Data items:
++++++++

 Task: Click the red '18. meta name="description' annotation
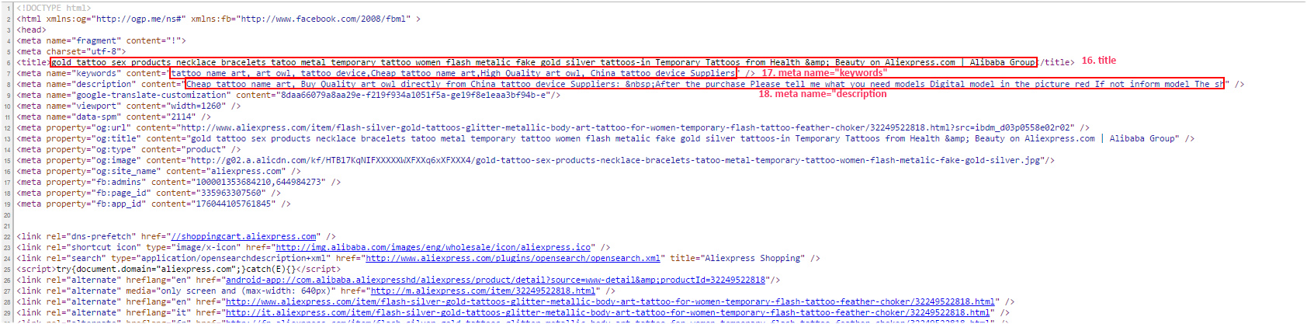(x=822, y=94)
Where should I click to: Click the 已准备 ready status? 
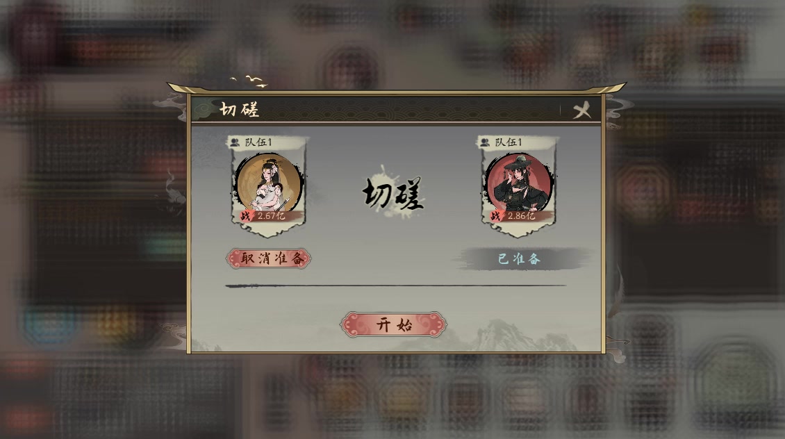click(519, 259)
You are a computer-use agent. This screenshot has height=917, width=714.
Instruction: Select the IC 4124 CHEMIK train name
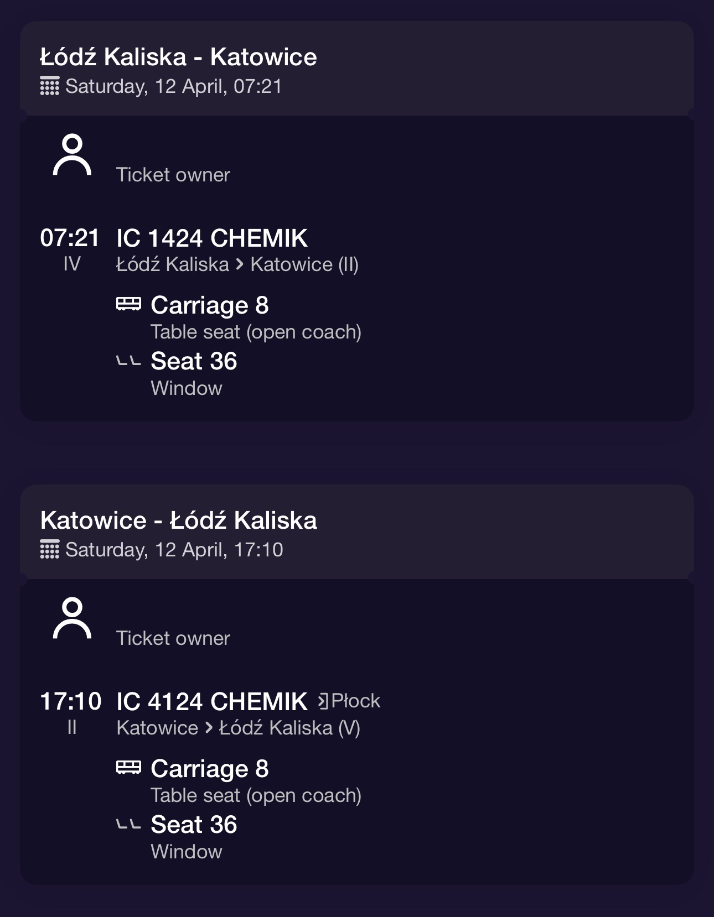click(212, 702)
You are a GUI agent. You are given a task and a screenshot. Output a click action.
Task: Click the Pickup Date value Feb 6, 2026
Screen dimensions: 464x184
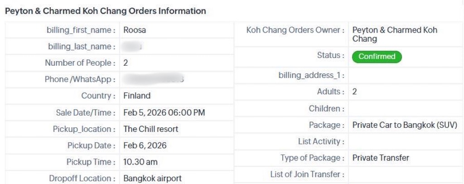pyautogui.click(x=145, y=145)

++++++++

* **TASK PROMPT**: All lines from the one containing "You are a computer-use" to the end of the entries should appear in the output exactly as written, with no pictures.

* **COMPLETED EXERCISE**:
You are a computer-use agent. This screenshot has height=917, width=714.
Instruction: Select the IC 4124 CHEMIK train name
click(212, 702)
You are a GUI agent. You are given a task and a screenshot. Output a click action.
Task: Click the Pickup Date value Feb 6, 2026
Screen dimensions: 464x184
pyautogui.click(x=145, y=145)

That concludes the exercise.